Review
von Psst!
Jason Voorhees preschte schneller voran als Michael Myers und Freddy Kruger gucken konnten. Acht Jahre nach dem ersten Teil der Serie kam 1988 tatsächlich bereits der siebte Streich in die Kinos und das, obwohl der ja bereits 1984 sein letztes Kapitel erlebt hatte. Der Maskenmann hat die Wiederauferstehung wie kein zweiter für sich kultiviert!

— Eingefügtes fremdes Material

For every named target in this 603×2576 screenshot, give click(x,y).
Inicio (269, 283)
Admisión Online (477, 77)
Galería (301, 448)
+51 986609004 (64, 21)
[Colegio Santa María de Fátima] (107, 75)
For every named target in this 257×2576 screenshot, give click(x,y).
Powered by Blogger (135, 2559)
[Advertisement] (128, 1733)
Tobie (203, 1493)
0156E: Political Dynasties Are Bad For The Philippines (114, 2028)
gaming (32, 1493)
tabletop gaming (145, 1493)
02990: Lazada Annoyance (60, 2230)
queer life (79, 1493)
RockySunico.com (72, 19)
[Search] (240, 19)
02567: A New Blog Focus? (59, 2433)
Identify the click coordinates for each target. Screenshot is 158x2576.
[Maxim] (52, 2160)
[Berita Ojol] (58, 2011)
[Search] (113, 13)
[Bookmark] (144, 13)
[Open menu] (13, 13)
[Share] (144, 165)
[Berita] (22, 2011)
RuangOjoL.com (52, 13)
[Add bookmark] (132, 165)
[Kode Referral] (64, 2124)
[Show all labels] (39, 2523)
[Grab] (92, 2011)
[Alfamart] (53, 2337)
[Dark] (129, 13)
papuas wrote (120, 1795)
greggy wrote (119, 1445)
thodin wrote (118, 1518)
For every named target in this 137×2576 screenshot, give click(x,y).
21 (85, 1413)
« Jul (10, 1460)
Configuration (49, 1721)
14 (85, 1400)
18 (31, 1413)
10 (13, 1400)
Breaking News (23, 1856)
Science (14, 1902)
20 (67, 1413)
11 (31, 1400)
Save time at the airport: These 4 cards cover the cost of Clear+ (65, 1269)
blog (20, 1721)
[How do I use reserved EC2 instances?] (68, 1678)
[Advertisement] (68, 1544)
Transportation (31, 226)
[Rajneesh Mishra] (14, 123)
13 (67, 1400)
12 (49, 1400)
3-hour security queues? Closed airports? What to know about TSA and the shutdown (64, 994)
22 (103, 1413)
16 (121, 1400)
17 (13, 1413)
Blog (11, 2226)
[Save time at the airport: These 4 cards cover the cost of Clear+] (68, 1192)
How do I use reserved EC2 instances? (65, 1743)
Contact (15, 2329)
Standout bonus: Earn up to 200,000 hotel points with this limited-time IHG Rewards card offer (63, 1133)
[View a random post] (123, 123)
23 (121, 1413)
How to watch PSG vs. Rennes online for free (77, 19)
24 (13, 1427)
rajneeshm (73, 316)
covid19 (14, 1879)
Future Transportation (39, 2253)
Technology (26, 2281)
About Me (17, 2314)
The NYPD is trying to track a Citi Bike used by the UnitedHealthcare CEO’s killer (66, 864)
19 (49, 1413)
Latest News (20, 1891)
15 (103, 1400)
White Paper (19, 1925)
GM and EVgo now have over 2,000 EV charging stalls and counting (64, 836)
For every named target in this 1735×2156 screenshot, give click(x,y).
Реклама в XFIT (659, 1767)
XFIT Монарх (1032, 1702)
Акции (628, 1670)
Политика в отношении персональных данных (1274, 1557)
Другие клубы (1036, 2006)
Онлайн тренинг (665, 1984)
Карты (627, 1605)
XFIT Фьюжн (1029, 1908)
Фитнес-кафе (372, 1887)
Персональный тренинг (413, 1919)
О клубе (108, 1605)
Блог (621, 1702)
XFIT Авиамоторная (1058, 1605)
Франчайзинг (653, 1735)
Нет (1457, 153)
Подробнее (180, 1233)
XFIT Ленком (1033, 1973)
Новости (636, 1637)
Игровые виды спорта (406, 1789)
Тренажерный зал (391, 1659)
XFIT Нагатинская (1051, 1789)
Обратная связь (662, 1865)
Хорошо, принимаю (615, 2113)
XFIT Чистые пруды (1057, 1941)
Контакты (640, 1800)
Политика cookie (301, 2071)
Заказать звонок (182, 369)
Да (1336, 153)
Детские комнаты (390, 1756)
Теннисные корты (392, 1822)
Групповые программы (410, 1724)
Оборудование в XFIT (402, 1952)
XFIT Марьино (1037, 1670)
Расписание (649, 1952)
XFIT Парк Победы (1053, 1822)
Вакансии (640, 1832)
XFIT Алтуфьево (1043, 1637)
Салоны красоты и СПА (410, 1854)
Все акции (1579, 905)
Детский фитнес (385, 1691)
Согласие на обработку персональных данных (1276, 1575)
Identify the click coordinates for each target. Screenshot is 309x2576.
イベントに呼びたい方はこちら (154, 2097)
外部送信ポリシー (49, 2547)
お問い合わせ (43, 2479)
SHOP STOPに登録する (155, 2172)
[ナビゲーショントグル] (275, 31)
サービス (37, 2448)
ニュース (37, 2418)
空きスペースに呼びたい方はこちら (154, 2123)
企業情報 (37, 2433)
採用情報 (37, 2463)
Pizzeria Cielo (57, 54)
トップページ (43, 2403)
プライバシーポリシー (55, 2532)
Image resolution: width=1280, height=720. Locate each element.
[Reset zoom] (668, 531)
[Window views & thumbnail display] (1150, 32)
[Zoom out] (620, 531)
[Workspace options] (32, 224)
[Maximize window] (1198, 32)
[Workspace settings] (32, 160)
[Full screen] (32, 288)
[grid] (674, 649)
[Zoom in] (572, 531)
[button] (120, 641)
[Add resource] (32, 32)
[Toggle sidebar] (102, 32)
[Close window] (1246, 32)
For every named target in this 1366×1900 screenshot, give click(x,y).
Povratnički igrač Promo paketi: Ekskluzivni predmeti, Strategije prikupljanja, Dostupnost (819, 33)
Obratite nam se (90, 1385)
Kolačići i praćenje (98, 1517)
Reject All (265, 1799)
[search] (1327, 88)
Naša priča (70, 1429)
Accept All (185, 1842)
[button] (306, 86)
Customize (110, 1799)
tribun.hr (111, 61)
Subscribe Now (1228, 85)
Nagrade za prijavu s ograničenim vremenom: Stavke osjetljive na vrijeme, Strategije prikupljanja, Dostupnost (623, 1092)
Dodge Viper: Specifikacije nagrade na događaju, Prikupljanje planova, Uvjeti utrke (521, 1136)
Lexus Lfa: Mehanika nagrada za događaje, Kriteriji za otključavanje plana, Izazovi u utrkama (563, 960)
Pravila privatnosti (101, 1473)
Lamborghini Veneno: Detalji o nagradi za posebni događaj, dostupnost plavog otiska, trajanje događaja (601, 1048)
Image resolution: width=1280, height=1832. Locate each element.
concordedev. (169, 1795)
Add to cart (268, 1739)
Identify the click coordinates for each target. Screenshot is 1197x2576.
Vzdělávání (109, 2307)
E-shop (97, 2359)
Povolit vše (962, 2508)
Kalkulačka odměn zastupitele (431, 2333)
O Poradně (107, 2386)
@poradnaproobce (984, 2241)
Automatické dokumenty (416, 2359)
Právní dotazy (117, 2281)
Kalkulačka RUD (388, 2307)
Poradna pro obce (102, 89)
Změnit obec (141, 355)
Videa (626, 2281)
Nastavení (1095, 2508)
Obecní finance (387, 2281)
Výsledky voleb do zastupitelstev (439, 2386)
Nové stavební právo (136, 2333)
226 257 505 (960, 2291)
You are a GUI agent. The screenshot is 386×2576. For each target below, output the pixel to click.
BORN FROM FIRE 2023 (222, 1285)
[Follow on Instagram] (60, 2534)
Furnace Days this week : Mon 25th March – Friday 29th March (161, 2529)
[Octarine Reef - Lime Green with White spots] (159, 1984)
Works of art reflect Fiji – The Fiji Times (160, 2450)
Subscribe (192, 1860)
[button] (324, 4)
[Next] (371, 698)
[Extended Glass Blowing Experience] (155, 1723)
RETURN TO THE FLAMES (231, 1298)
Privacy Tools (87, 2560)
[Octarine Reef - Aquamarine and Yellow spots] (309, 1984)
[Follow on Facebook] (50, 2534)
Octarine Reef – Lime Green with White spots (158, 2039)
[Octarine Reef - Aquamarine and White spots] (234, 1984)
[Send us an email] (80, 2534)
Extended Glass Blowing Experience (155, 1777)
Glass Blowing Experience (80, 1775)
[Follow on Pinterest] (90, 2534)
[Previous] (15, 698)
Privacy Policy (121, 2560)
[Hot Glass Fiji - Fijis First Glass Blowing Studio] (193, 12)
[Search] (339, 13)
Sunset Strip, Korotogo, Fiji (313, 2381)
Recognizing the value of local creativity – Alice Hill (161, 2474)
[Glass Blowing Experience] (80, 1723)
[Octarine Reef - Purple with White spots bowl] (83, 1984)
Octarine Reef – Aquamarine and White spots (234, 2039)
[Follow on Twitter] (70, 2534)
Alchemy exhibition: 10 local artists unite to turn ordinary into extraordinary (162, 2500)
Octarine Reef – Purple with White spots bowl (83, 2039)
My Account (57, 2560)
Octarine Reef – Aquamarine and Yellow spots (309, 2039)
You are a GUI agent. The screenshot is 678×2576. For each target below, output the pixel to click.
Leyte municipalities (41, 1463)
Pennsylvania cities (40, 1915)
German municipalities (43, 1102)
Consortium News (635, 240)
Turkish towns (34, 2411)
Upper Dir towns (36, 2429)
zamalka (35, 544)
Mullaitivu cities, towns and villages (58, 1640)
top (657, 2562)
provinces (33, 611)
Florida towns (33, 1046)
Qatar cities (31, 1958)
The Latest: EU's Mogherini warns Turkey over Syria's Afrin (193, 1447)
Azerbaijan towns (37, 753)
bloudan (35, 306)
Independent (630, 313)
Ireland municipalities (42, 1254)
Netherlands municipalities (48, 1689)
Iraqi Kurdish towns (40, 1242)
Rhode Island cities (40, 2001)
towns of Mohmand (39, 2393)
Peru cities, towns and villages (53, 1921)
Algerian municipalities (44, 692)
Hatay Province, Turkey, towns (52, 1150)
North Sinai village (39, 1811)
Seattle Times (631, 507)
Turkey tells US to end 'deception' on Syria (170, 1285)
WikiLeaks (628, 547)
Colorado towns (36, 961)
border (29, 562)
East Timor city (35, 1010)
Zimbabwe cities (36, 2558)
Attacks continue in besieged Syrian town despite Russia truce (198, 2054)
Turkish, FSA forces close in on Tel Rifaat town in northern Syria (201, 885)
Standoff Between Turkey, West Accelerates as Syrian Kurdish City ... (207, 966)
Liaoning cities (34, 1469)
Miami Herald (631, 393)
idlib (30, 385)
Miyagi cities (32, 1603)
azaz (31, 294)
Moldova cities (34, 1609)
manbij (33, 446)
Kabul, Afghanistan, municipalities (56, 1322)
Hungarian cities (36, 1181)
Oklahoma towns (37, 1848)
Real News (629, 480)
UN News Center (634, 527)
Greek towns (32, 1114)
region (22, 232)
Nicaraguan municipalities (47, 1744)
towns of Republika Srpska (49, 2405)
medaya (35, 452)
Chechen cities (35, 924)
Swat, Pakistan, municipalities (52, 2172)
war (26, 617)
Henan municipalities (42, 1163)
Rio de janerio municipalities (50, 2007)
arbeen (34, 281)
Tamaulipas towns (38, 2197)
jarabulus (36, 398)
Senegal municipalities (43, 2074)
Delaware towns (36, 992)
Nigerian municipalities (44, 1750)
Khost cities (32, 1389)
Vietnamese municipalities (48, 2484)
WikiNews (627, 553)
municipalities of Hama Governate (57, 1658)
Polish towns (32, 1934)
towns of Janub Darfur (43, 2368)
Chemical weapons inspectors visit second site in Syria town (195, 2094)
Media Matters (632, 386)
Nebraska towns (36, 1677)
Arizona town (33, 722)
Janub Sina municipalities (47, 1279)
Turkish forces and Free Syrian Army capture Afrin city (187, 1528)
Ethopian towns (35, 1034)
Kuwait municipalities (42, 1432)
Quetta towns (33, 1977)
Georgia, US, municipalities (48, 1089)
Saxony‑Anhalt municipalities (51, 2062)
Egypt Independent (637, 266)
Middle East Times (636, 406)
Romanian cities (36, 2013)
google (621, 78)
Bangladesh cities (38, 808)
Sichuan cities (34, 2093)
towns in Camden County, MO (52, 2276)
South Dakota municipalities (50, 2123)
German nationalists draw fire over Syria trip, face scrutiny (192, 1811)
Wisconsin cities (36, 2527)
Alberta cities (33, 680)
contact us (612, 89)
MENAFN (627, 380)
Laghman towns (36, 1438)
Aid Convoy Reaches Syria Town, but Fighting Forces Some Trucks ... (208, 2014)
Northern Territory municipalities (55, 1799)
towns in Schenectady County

Dass bei diesem Tempo der Produktion die Qualität, wenn es sie denn überhaupt je gegeben hat, auf der Strecke bleiben musste, erklärt sich dabei fast von selbst. Aber das muss ja bei dieser Art Film nicht schlecht sein, denn das Publikum erwartet ja eigentlich immer das Gleiche. Jedoch kann man dies auch mit Witz und einer eigenständigen Handschrift variieren, wie beispielsweise der vierte oder sechste Teil beweisen. Zito und McLoughlin haben in ihren zugegeben eng gesteckten Möglichkeiten den Filmen einen Stempel aufgedrückt. Ein Mindestmaß an Kreativität und Einfallsreichtum sind zu erkennen.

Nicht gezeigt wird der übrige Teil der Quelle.